Mark: Dane is a gay author writing M/F romance because it sells and becomes incredibly successful. I thought this was a great twist on the perspective, thinking about the number of excellent female authors writing M/M. Was this intentional and how do you think Dane would cope with writing M/F erotica?
Brad: Well, I think you definitely need divine intervention to write about a kind of sex you’ll never have :) “Angelina” did write a novel, eventually, and I wrote my first M/F sex scene for it. And fortunately I had a female editor, who helpfully told me, “no woman would have an orgasm that fast,” et cetera! I’m much more comfortable with M/M because I know how it works, inside and out, so to speak - not just the plumbing but the sensations, the feelings, what hurts, what hurts so good… I was only able to write M/F when I realized that as long as I was writing from the woman’s POV, I could focus on how hot the guy was!
Mark: This book for me was like reading a reflection on the romance writing industry and having a bit of a good humoured laugh about it, especially in Part One. There are some wonderfully funny moments and dialogues between Dane and the girls that had me laughing out loud. Would I be right to think this was one of the intentions in the book?
Brad: Oh yeah! I love the old Hollywood movies where the supernatural element makes for comedy, whether it’s “The Ghost and Mrs. Muir” or “Heaven Can Wait” or whatnot. And let’s face it, some of what sells in the world of erotica really is absurd and comical. I totally made up a book titled “Her Billionaire Shifter” as a satire of how many tropes you could cram into one story, but I know someone’s got to be working on that right now! I’m going to NYC in October, and I’m thinking about going to see “50 Shades: The Musical.” I bet it’s hilarious.
Mark: The other lesson for new authors would be about their use of social media. What is your experience here and what words of advice would you give to new authors?
Brad: Wow, I would say, be yourself. Don’t try to concoct an artificial persona you think will present well on social media. I started out feeling like I had to do the whole bullshit thing, you know, “I’m so excited to tell you about my new release!” and that I needed to sound like a brochure all the time. And that’s why I hated doing it, to start out. Because it felt wrong. And it was wrong!
But now I’m just me. If I like or share something on Facebook, it’s because I really do like it, I really do have something to say about it. If you do that, then the friends you make as an author will really be friends, the fans you make will be hard core, die hard fans. Focus on Facebook; unless you’re Oscar Wilde or Shit My Dad Says and you’re full of epigrams on a daily basis, Twitter isn’t the most valuable use of your promotional time. There’s so much spam on Twitter that your stuff gets lost there. Start a blog and blog a lot.
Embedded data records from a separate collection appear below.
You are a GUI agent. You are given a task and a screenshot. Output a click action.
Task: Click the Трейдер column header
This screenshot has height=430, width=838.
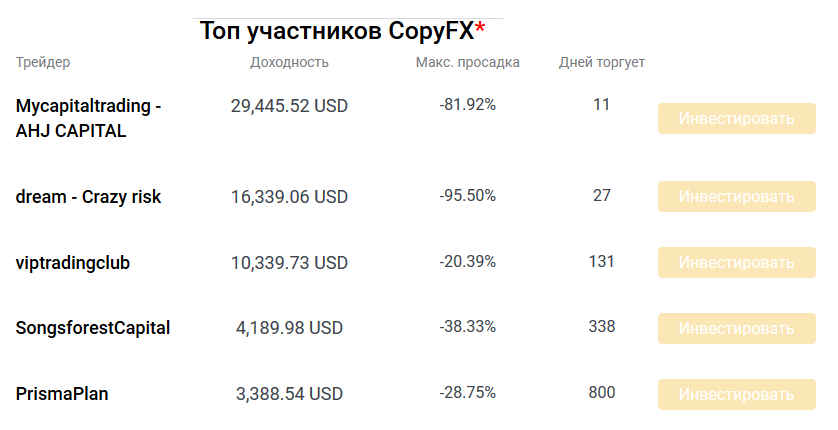click(43, 63)
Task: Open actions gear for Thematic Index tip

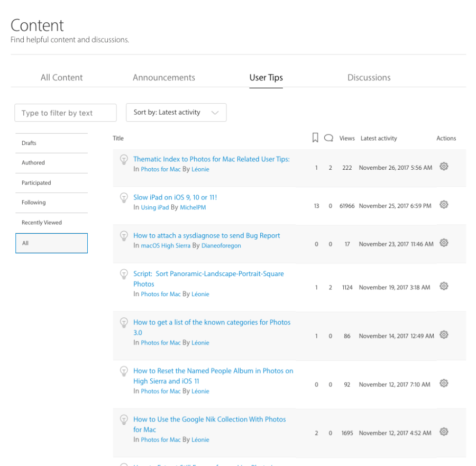Action: pos(444,167)
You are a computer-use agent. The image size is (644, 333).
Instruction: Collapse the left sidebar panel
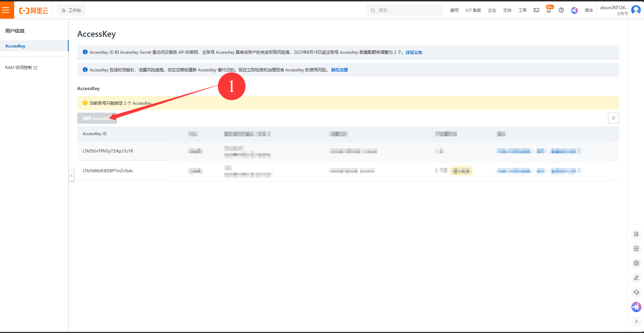72,175
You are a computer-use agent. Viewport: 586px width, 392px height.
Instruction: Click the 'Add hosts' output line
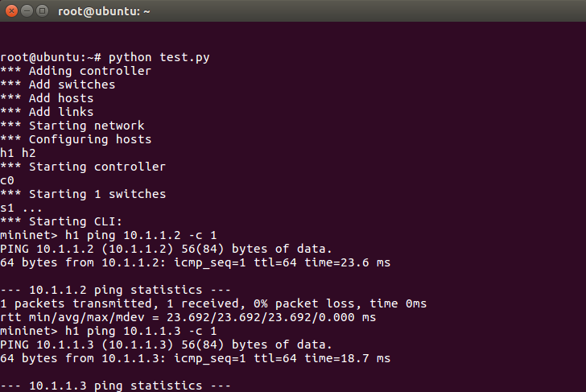pos(47,98)
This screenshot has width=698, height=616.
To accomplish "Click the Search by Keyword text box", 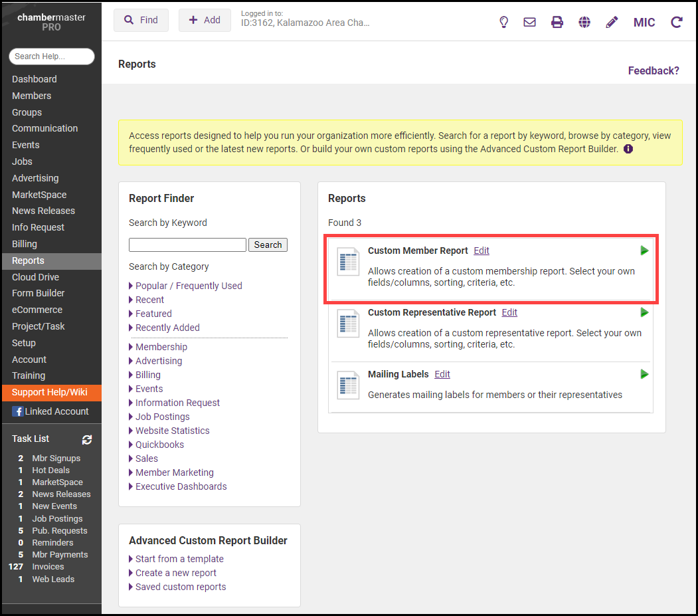I will (x=187, y=245).
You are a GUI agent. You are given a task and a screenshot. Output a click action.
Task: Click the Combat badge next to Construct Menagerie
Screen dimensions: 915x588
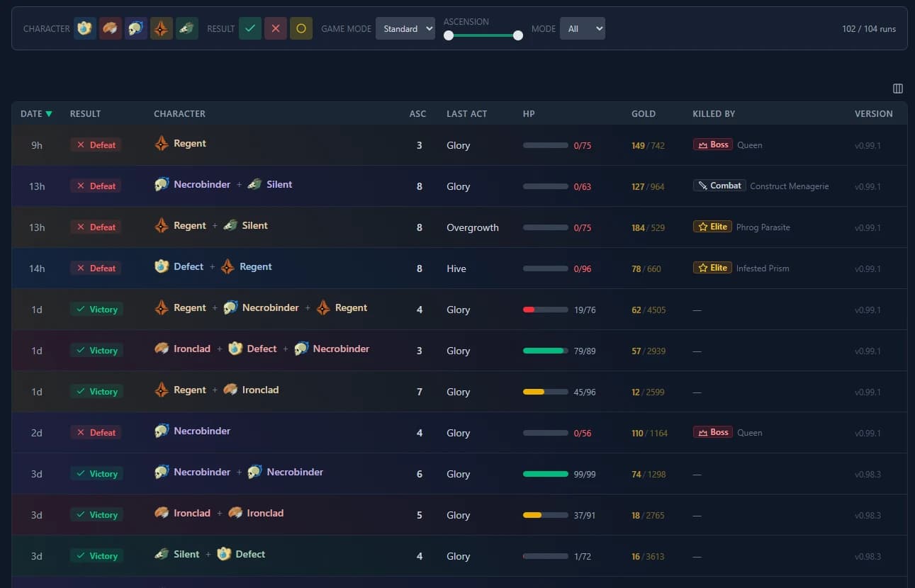pyautogui.click(x=719, y=185)
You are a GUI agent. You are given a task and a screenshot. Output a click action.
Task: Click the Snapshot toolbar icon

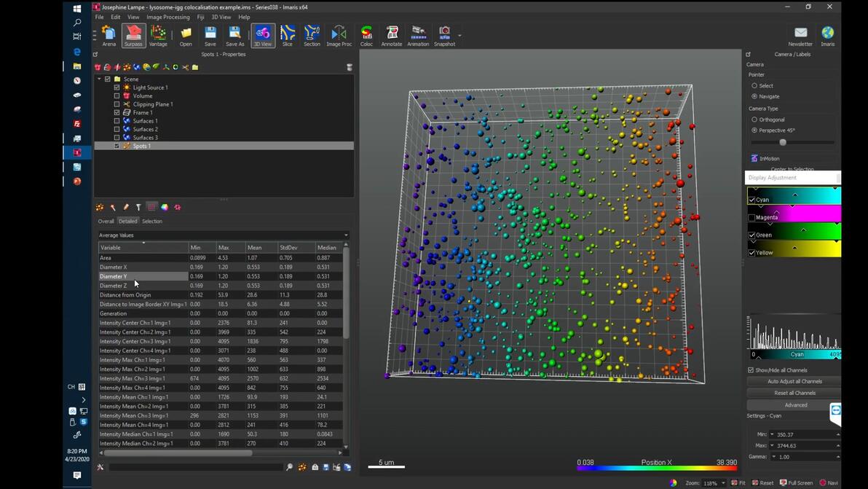(x=444, y=35)
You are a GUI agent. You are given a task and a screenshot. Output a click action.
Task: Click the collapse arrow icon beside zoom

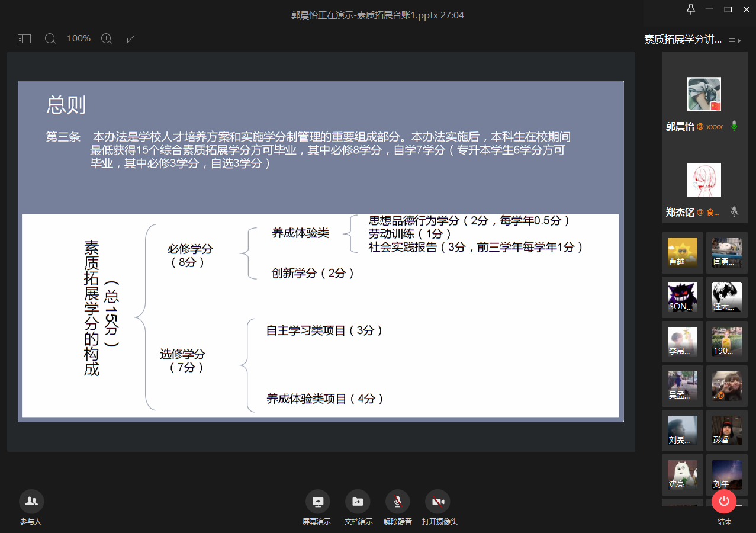(x=131, y=39)
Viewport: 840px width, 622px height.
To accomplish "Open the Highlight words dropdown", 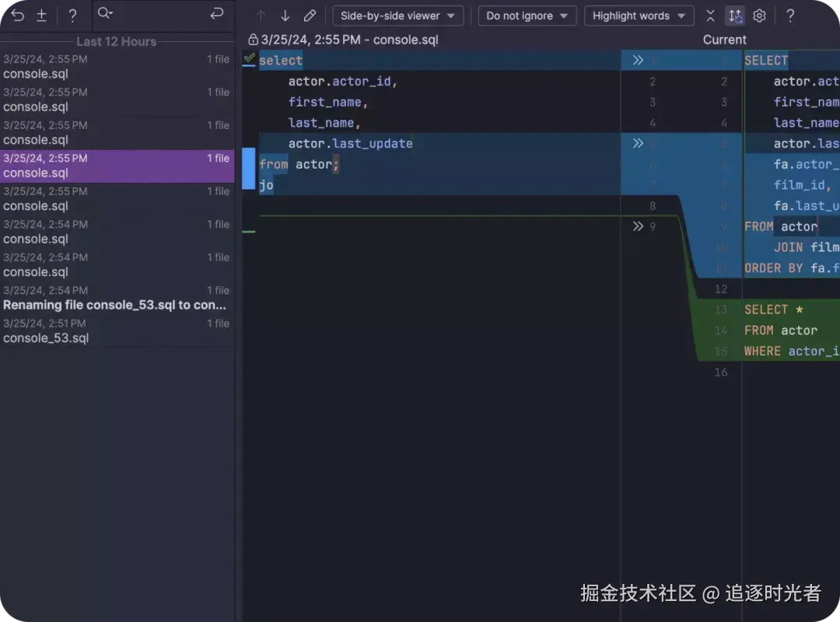I will tap(638, 16).
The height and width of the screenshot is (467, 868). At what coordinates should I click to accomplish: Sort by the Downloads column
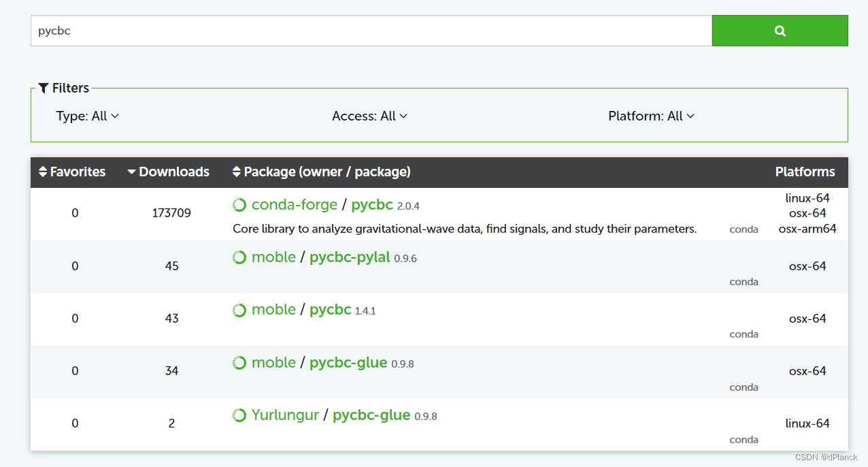[168, 172]
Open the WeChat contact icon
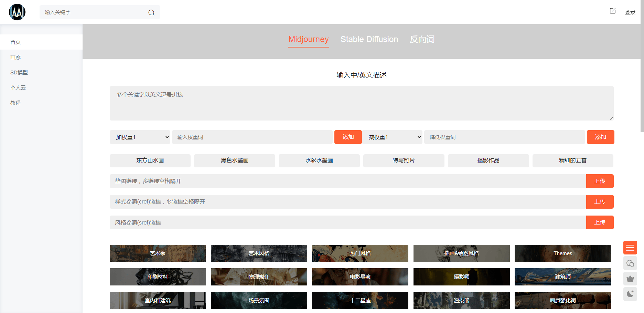644x313 pixels. click(630, 263)
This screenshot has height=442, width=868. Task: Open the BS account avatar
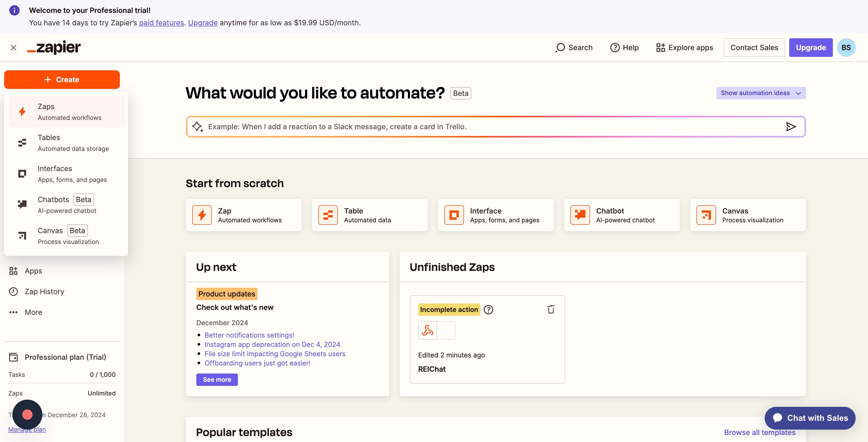click(846, 48)
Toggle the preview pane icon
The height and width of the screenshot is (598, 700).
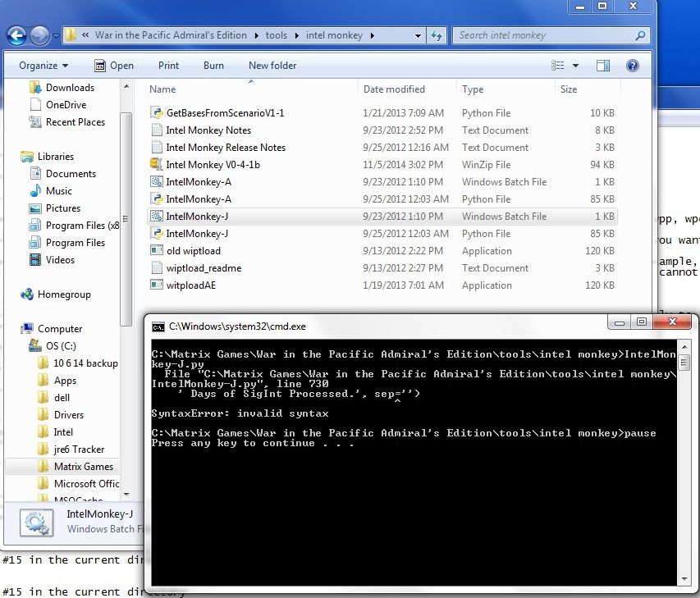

Make sure people know what you’re doing, and post lots of excerpts of your WIP. Someone may steal your big idea :) but only you can write it the way you do.
Mark: Dane, Sherry and Rose embark on a team writing venture. Each having their own strengths, are actually moderately successful and writing under the name of Pamela Clarice. What is your opinion about writing in collaboration?
Brad: Well, Angelina collaborated with a team for her first book, “The Cowboy’s New Bride.” And it was really a dream in terms of the process - I worked with a couple of people who are very good at selling and marketing, and who had a lot of good editorial advice for that market. The book hasn’t done that great, but, that’s because I went off program LOL and put it in the 1930s on a “divorce ranch” in Nevada, instead of either the old west or current times, which is what the market really wants. But so it goes! You have to take risks. I’ve never written in collaboration with someone, I don’t think that would work for me. But a great editor is a gift from the Flying Spaghetti Monster, and Aubrey Rose really did that for me on this book.
Mark: This story I found had a strong theme of unrequited love. Dane develops feelings for someone he thinks will never be interested in him. However, he is reading the signals totally wrong as is Jackson the other half of this romance and it takes a third person, Father Herc, to point out the obvious to Dane. Do you think that people regularly misread the signals sometimes?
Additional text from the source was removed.